**Quoted text**

# # # #

# Weyless 67



## dmananderson (May 9, 2004)

Does anyone have any info about the Weyless 67 freeride frame.


----------



## MD Bullit (Feb 14, 2004)

dmananderson said:


> Does anyone have any info about the Weyless 67 freeride frame.


This is right up Weyvoless' alley. In fact, I think he owns this thread.


----------



## Padre (Jan 6, 2004)

dmananderson said:


> Does anyone have any info about the Weyless 67 freeride frame.


Here is some key info...
1. It's great for the price
2. It's an awesome starter DH/FR rig
3. The back end is a wet-noodle
4. It cracks in a different spot every time so it keeps you surprised
5. Warranty is good

Weyvoless is sure to chime in and confirm all these.


----------



## Weyvoless (Jan 20, 2004)

Padre always paints a flattering picture of the Weyless. Things he didn't mention about the 67, is that the 04.5's have been completely redesigned. They will be ready for consumer purchase some time in the next couple of months from Supergo stores. They will be spec'd once again with the Swinger 6 way rear shock. The frame can be ordered in either the 12mm quick release dropouts, or 10mm thru axle version. I had an 03 version that did unfortunately give up the ghost prematurely, but I am a big boy at 225lbs, and it was ridden pretty hard. Supergo stepped up to the plate and gave me an 04 version, and I haven't had any problems with it thus far. My new 04.5 has been shipped from overseas, and should arrive soon. I'll post an initial review when it comes in.


----------



## browncow3636 (Feb 22, 2004)

# # # #

**Goal of the exercise**
In the forum thread about the Weyless 67, how does Weyvoless account for his 03 frame giving up the ghost prematurely?

# # # #

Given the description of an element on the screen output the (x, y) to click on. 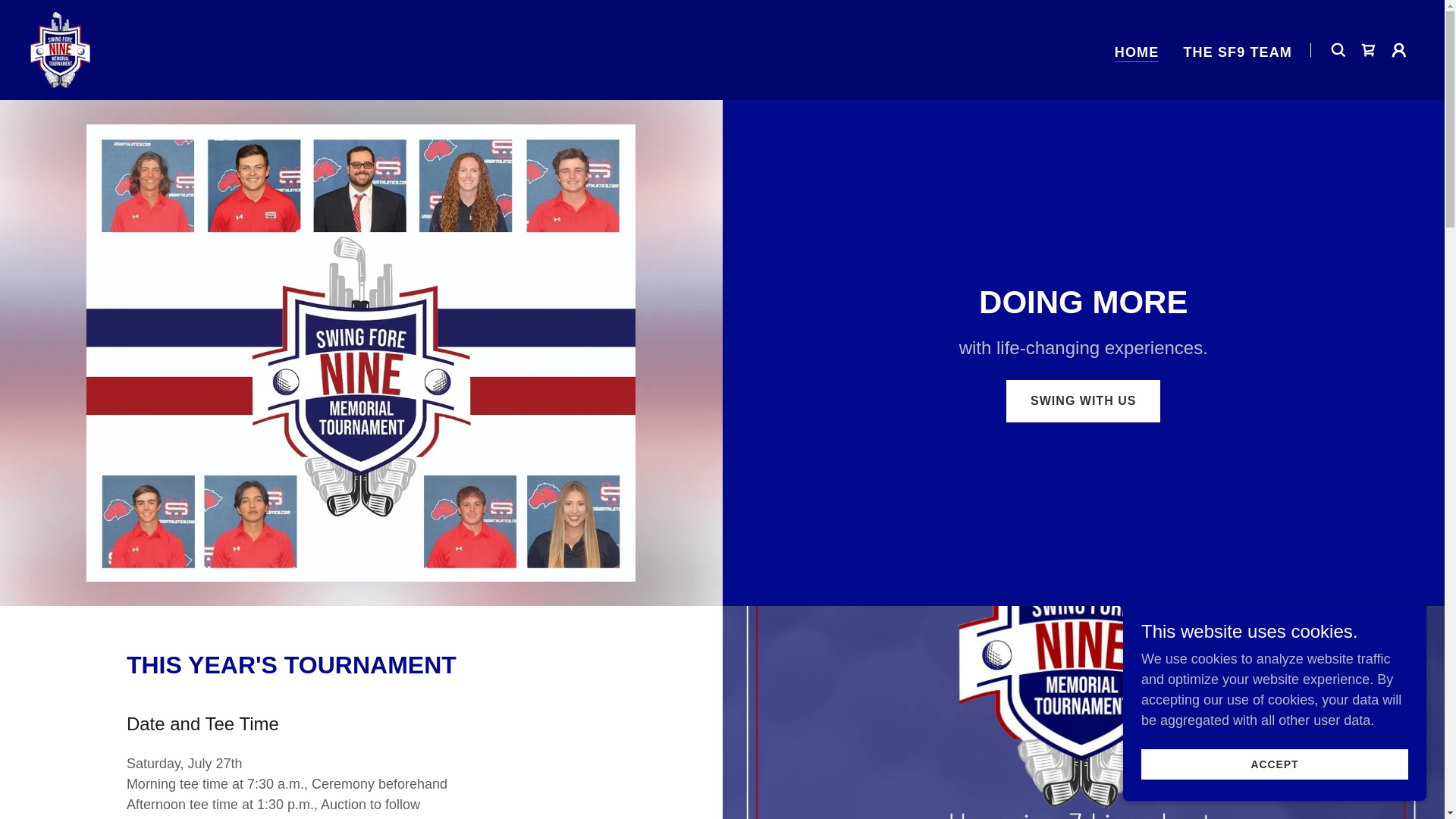
SWING WITH US (1083, 401)
THE SF9 TEAM (1237, 51)
ACCEPT (1274, 764)
HOME (1136, 51)
Swing Fore Nine (60, 48)
Given the description of an element on the screen output the (x, y) to click on. 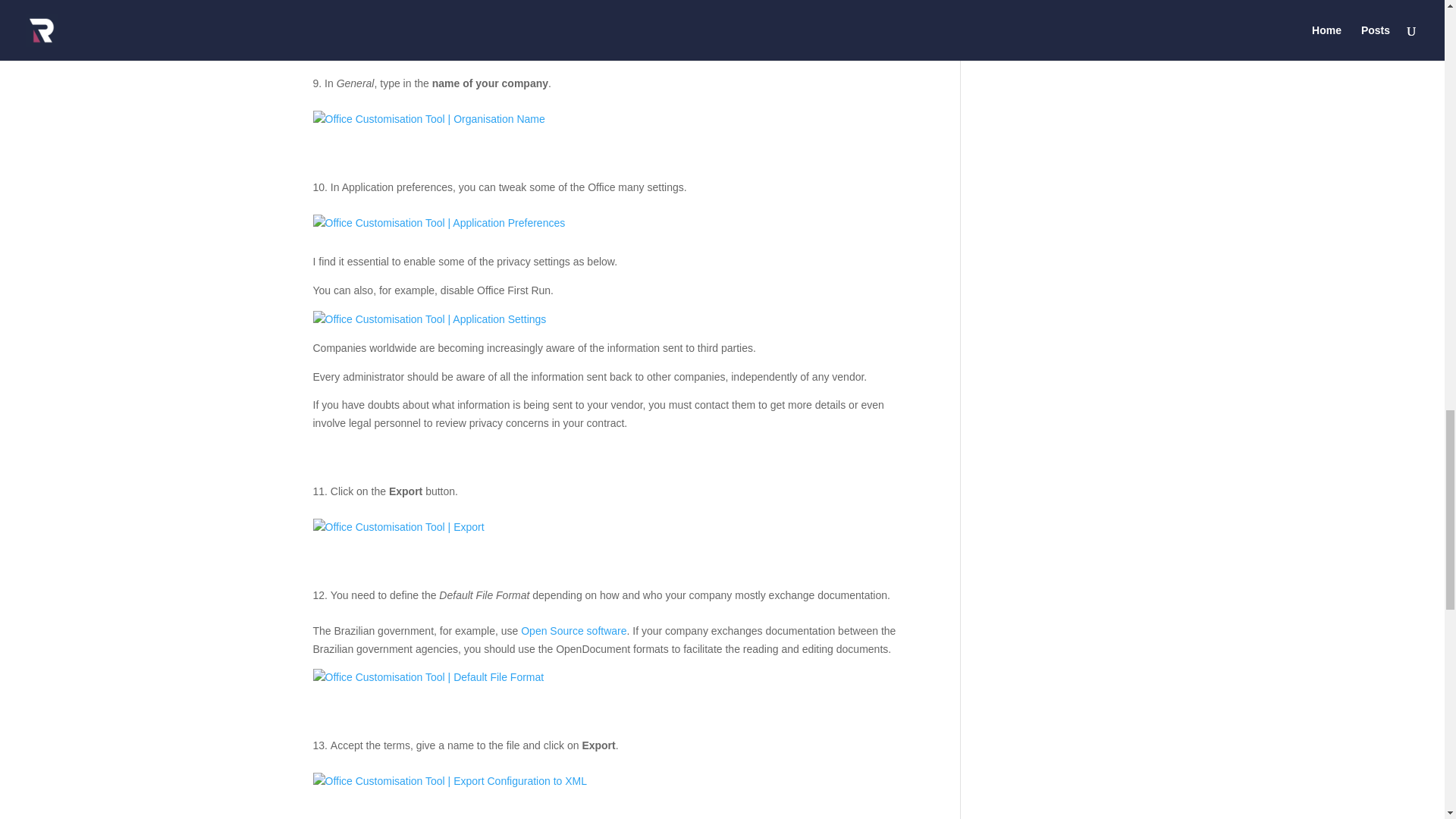
Open Source software (573, 630)
Given the description of an element on the screen output the (x, y) to click on. 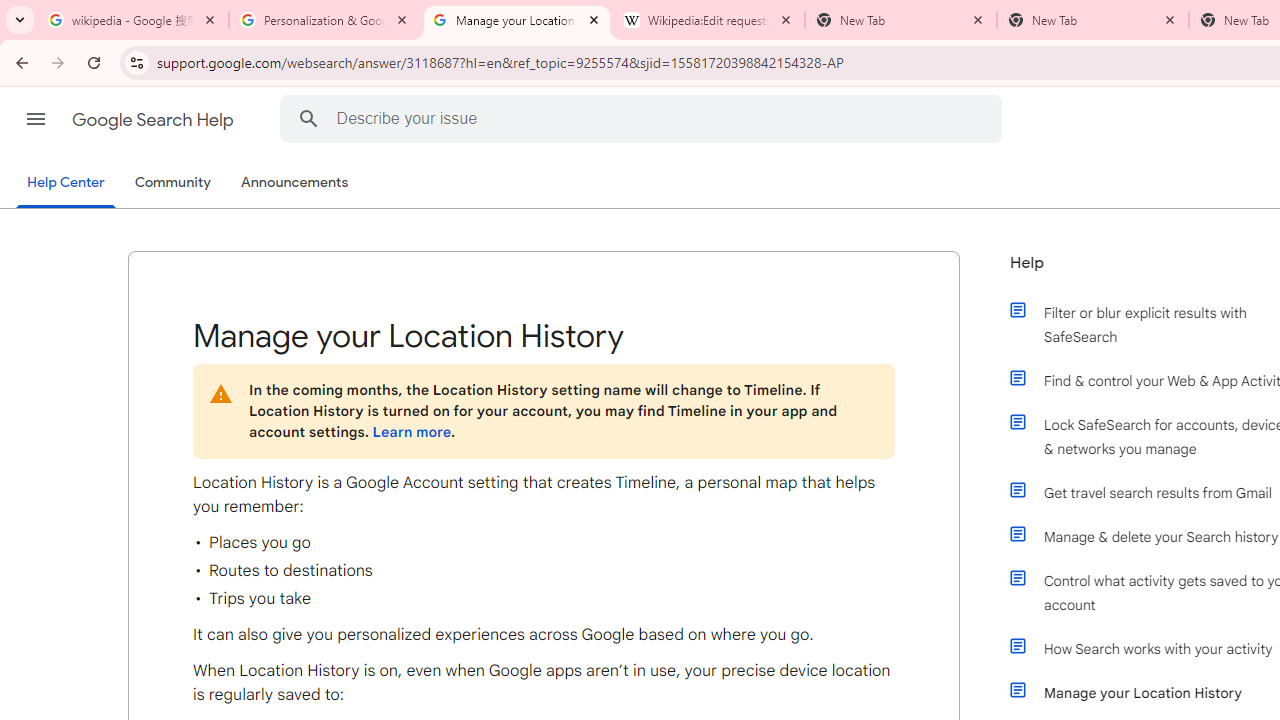
Wikipedia:Edit requests - Wikipedia (709, 20)
Learn more (411, 431)
Search Help Center (308, 118)
Announcements (294, 183)
Community (171, 183)
Given the description of an element on the screen output the (x, y) to click on. 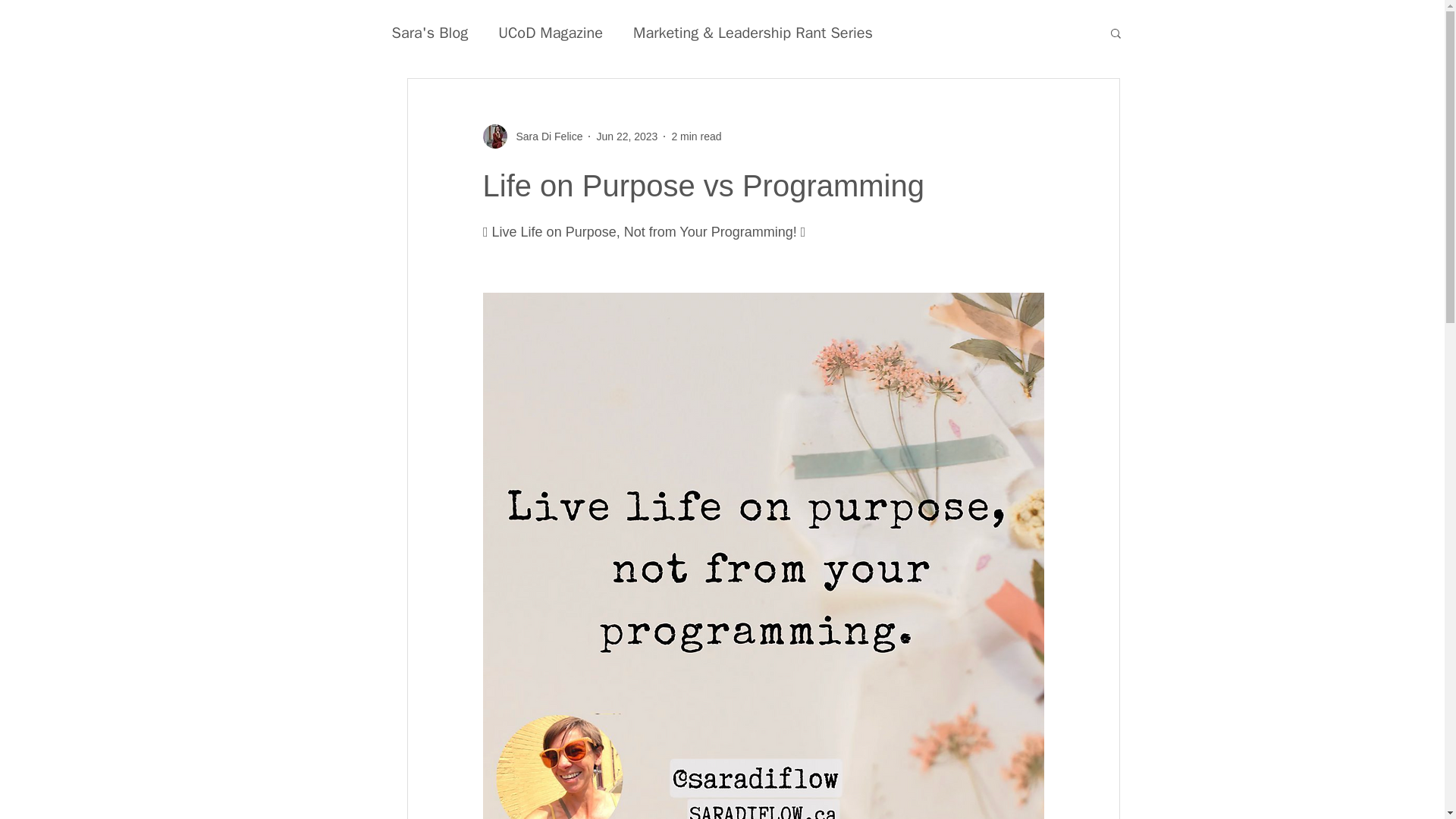
2 min read (695, 136)
Sara's Blog (429, 32)
Sara Di Felice (544, 136)
Sara Di Felice (531, 136)
Jun 22, 2023 (626, 136)
UCoD Magazine (549, 32)
Given the description of an element on the screen output the (x, y) to click on. 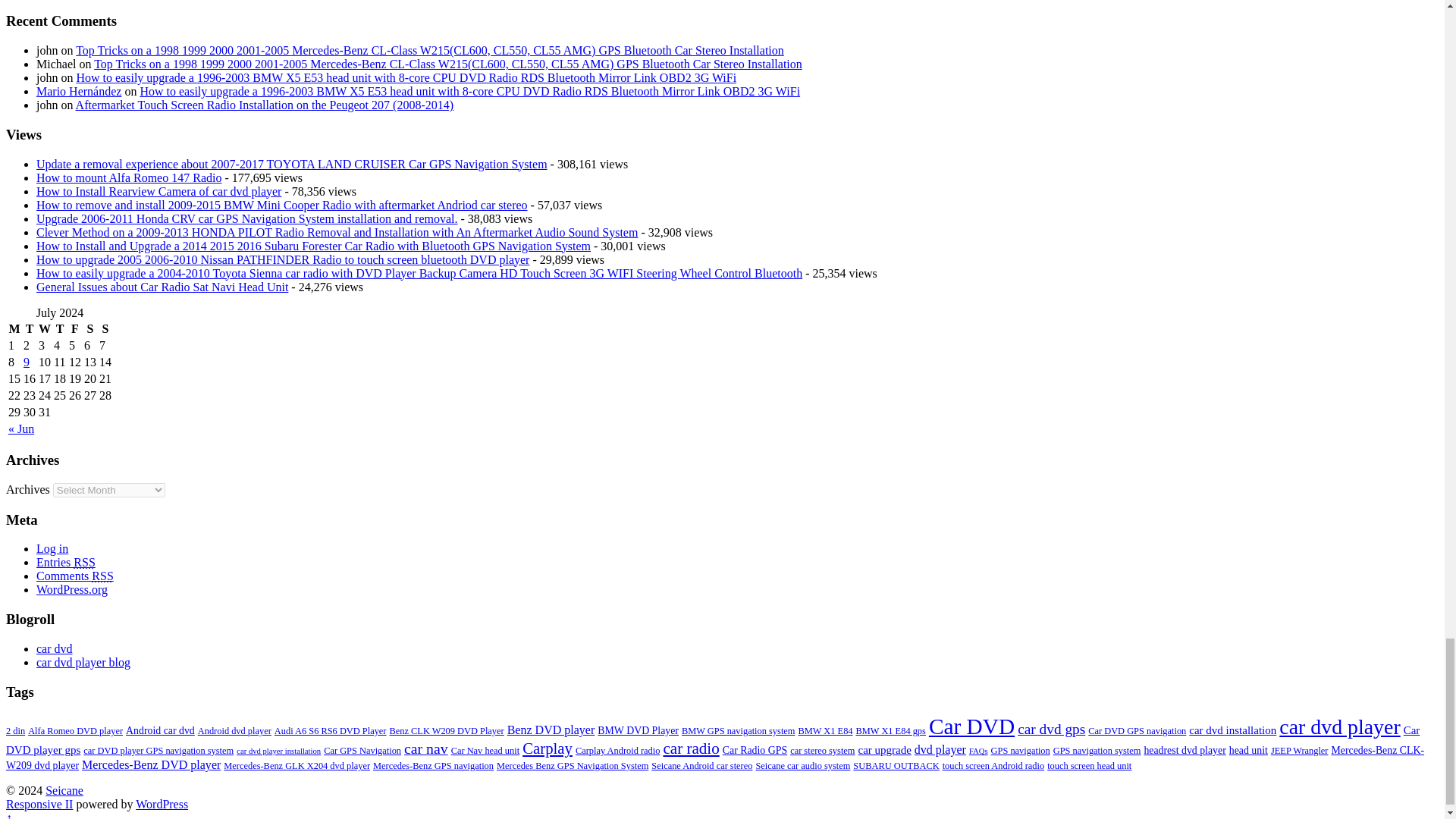
How to mount Alfa Romeo 147 Radio (128, 176)
Given the description of an element on the screen output the (x, y) to click on. 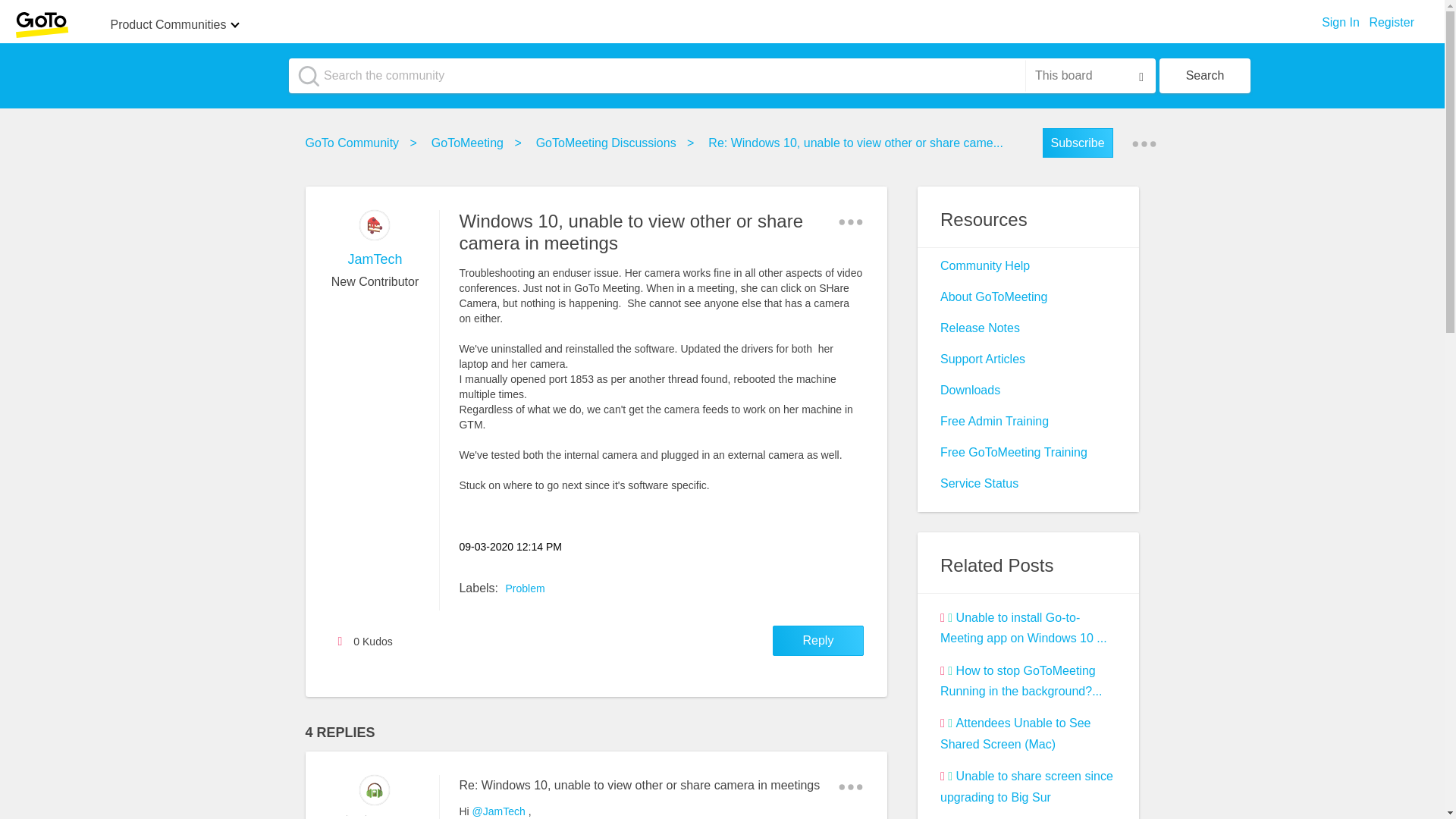
JamTech (374, 224)
GoToMeeting Discussions (609, 142)
Reply (818, 640)
AshC (386, 817)
Problem (525, 588)
Sign In (1340, 18)
Search Granularity (1089, 75)
GoTo Community Home (41, 24)
Search (1204, 75)
Search the community (722, 75)
JamTech (374, 258)
Register (1390, 18)
Search (1204, 75)
GoTo Community (355, 142)
The total number of kudos this post has received. (378, 641)
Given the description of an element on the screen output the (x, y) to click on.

# # # #

**Response below**
He attributes it to his own size and riding. He weighs 225 lbs and rode the frame pretty hard.